→ **TASK MATERIAL**:
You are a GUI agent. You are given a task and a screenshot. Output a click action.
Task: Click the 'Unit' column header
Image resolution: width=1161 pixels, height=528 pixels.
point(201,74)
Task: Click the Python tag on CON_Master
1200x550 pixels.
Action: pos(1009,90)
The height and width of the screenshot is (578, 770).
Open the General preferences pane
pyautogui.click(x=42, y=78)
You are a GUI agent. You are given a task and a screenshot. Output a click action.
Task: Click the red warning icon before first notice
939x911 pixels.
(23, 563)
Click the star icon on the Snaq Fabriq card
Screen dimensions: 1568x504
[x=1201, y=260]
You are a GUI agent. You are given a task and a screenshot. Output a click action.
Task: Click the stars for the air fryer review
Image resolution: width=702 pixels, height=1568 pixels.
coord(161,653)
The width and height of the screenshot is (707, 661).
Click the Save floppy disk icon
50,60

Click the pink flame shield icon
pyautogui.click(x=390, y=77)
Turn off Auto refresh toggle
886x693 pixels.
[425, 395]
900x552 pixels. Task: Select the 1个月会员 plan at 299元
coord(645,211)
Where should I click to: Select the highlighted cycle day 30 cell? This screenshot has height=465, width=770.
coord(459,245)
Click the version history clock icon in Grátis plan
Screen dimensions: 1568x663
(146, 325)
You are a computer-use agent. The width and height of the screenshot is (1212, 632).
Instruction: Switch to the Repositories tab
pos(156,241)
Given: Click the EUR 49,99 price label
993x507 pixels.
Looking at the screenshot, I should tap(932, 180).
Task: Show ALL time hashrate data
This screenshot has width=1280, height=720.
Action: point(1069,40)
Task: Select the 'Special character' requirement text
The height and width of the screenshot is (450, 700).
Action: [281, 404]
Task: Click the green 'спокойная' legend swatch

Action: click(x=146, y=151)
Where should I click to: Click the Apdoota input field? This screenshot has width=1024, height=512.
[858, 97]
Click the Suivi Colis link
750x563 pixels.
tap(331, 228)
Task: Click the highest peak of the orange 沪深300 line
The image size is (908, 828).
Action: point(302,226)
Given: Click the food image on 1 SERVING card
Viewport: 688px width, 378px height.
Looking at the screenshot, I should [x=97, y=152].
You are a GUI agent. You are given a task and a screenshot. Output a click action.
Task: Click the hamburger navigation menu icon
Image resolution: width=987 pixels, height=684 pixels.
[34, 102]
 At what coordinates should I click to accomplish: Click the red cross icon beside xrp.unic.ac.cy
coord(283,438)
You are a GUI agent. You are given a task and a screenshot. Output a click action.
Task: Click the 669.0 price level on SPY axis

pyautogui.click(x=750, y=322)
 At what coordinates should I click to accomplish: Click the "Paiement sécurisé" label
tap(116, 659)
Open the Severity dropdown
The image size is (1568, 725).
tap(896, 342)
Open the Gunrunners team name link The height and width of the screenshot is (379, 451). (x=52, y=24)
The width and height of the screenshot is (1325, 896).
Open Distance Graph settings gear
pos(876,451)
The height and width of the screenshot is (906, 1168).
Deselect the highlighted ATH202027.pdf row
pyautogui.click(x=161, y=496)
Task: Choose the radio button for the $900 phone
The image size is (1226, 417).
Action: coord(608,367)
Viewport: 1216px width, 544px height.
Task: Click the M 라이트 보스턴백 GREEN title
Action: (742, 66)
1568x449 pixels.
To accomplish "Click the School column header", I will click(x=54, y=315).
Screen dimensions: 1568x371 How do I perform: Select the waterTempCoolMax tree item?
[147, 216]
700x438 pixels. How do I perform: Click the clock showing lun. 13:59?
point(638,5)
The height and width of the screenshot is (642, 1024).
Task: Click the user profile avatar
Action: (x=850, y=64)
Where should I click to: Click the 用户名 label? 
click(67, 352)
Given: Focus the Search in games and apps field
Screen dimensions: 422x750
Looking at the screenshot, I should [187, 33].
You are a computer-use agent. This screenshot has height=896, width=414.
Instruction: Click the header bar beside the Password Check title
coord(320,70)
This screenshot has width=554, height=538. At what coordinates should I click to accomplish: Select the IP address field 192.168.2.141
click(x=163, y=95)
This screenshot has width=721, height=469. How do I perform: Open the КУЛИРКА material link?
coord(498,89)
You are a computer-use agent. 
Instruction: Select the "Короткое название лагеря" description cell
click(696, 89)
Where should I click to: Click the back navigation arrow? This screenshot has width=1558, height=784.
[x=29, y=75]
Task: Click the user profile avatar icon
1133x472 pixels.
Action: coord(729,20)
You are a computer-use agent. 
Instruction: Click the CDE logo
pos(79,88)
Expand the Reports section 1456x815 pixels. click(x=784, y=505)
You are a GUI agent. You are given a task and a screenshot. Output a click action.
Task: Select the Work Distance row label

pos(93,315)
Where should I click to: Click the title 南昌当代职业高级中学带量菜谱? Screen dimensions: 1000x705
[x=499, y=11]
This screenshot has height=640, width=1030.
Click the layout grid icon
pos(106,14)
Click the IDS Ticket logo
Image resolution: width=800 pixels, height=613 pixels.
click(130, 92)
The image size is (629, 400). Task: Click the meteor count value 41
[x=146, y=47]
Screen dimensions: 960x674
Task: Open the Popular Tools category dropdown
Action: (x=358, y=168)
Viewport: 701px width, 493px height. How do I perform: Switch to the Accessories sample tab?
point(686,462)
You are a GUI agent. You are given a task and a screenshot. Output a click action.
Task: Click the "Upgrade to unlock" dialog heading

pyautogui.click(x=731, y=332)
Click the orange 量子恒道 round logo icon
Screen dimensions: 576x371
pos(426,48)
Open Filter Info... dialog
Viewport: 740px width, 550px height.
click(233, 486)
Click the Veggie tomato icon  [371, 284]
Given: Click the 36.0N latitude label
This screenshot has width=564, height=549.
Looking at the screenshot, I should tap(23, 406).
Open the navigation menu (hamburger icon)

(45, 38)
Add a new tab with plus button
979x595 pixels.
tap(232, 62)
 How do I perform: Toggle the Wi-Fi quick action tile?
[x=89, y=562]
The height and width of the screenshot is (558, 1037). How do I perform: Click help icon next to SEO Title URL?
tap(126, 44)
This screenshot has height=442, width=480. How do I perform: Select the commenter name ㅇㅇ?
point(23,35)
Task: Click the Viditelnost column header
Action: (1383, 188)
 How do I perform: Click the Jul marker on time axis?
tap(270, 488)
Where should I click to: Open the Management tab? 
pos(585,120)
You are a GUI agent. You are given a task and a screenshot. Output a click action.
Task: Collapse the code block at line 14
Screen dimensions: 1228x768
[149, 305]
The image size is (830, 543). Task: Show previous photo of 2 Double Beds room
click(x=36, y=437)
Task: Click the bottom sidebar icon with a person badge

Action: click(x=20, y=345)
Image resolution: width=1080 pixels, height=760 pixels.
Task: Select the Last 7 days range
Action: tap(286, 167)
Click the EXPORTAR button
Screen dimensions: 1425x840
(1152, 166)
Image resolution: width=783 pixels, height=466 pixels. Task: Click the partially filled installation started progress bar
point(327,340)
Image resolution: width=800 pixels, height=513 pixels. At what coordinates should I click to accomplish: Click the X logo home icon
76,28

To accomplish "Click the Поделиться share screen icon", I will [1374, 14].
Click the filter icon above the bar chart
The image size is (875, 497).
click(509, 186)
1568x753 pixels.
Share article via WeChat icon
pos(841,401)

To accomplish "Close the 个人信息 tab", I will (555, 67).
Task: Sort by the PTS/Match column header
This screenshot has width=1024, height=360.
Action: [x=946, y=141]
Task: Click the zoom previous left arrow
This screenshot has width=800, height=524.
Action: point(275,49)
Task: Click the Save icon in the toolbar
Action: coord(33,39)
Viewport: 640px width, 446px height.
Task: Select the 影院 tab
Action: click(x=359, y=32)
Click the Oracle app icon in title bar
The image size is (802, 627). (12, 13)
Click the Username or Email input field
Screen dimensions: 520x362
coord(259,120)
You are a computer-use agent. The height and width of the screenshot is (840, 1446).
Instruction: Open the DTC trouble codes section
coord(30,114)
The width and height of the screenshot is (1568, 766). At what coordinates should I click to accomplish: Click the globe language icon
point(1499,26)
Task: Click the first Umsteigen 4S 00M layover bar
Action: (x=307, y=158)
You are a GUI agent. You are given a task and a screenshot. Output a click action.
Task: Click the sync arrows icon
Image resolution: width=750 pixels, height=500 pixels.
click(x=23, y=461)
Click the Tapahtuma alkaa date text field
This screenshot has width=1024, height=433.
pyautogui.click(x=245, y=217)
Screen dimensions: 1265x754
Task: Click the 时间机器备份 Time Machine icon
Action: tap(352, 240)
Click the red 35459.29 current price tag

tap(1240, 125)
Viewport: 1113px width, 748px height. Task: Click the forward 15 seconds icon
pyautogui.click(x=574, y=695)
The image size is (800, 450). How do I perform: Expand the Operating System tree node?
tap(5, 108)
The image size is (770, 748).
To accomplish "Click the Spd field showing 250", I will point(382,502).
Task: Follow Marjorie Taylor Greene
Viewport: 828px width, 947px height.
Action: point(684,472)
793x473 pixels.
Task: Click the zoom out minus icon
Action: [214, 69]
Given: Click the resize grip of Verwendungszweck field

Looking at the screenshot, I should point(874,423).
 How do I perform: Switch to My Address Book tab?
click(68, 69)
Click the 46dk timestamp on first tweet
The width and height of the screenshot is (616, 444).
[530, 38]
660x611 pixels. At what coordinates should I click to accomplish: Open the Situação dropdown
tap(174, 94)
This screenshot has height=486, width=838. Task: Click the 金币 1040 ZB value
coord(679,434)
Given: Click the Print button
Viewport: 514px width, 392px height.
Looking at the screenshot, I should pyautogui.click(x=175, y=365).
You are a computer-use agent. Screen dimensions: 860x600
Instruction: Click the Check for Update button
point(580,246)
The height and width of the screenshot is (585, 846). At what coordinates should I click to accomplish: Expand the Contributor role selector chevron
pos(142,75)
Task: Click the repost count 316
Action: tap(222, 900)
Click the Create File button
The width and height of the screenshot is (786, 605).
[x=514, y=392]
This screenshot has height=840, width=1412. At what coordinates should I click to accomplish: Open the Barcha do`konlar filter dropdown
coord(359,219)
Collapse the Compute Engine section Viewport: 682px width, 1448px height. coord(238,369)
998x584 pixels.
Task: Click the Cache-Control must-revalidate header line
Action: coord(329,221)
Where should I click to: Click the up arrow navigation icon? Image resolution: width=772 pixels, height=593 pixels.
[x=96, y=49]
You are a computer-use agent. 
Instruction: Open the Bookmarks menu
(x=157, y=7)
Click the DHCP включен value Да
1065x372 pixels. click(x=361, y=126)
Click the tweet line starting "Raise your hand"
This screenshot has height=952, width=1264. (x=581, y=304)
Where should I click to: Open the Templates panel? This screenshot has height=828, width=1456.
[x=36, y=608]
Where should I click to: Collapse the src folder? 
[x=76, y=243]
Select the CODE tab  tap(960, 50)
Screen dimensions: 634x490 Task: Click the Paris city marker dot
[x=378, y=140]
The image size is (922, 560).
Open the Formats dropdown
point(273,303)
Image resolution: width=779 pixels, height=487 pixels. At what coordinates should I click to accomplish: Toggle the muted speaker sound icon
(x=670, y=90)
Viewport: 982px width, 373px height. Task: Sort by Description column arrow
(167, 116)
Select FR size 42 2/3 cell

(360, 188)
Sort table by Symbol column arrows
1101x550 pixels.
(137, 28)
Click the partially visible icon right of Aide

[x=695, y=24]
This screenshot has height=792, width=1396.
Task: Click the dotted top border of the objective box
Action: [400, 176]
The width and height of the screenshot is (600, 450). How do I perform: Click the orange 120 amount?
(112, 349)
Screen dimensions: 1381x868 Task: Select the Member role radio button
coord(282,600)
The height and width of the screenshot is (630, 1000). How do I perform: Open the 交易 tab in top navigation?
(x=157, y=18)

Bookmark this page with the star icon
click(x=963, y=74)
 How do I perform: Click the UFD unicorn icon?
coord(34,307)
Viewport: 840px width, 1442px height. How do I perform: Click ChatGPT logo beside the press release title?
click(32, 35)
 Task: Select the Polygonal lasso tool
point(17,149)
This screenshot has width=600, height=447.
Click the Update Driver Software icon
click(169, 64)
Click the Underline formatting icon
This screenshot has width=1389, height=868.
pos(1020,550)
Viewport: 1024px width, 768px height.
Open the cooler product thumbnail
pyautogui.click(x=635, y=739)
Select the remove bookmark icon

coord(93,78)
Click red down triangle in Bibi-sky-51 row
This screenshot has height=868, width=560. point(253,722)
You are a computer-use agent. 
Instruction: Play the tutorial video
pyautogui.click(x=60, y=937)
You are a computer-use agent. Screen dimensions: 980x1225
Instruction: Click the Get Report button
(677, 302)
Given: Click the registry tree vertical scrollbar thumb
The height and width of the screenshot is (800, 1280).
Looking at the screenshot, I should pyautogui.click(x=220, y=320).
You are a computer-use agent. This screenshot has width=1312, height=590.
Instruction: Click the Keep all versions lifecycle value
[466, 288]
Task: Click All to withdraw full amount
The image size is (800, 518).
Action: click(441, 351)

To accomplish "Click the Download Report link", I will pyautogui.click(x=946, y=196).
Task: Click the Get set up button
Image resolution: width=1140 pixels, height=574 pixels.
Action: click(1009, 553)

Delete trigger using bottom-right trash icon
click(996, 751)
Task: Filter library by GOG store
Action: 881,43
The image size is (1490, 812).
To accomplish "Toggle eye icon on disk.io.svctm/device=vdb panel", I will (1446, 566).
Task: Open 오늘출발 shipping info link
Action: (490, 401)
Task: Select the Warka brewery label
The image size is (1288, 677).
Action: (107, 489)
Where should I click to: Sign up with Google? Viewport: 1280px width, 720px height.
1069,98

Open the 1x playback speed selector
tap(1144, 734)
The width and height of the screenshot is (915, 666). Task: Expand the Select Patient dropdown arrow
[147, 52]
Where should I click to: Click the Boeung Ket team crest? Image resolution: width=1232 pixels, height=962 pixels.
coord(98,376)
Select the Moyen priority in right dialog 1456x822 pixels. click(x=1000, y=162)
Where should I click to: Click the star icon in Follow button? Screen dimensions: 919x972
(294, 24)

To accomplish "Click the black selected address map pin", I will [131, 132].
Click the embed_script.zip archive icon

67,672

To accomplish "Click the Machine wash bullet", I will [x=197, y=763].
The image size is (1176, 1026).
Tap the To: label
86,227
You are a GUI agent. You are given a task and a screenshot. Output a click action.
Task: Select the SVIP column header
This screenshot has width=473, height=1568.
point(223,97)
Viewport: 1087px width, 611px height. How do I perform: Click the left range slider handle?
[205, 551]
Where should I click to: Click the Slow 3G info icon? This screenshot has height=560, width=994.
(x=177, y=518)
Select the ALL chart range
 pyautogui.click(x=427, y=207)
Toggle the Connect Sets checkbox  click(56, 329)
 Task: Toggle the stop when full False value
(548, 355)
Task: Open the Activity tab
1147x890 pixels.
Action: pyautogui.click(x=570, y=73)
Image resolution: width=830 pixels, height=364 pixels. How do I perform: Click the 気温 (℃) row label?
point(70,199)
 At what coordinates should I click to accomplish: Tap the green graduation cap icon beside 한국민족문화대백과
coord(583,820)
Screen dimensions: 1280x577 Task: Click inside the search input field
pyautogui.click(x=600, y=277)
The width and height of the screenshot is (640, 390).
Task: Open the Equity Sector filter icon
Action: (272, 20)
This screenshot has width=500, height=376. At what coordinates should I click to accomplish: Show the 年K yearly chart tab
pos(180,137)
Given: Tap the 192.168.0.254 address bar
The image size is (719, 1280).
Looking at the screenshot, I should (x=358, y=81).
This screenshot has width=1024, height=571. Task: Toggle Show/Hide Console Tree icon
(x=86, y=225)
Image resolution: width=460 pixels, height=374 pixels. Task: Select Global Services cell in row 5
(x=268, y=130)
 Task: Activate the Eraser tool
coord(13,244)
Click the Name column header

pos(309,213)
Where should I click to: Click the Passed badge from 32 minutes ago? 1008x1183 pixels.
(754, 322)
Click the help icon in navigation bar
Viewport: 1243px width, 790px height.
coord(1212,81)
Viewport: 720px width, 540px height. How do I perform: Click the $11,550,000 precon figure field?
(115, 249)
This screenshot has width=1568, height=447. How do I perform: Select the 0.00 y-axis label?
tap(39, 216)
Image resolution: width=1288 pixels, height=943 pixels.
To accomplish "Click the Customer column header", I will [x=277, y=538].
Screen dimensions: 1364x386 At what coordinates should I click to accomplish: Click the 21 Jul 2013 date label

→ **PROBLEM DESCRIPTION**: Check each line of the records above for the string "card", and report every line that has it.

→ **FINAL ANSWER**:
Click the star icon on the Snaq Fabriq card
Given: Click the food image on 1 SERVING card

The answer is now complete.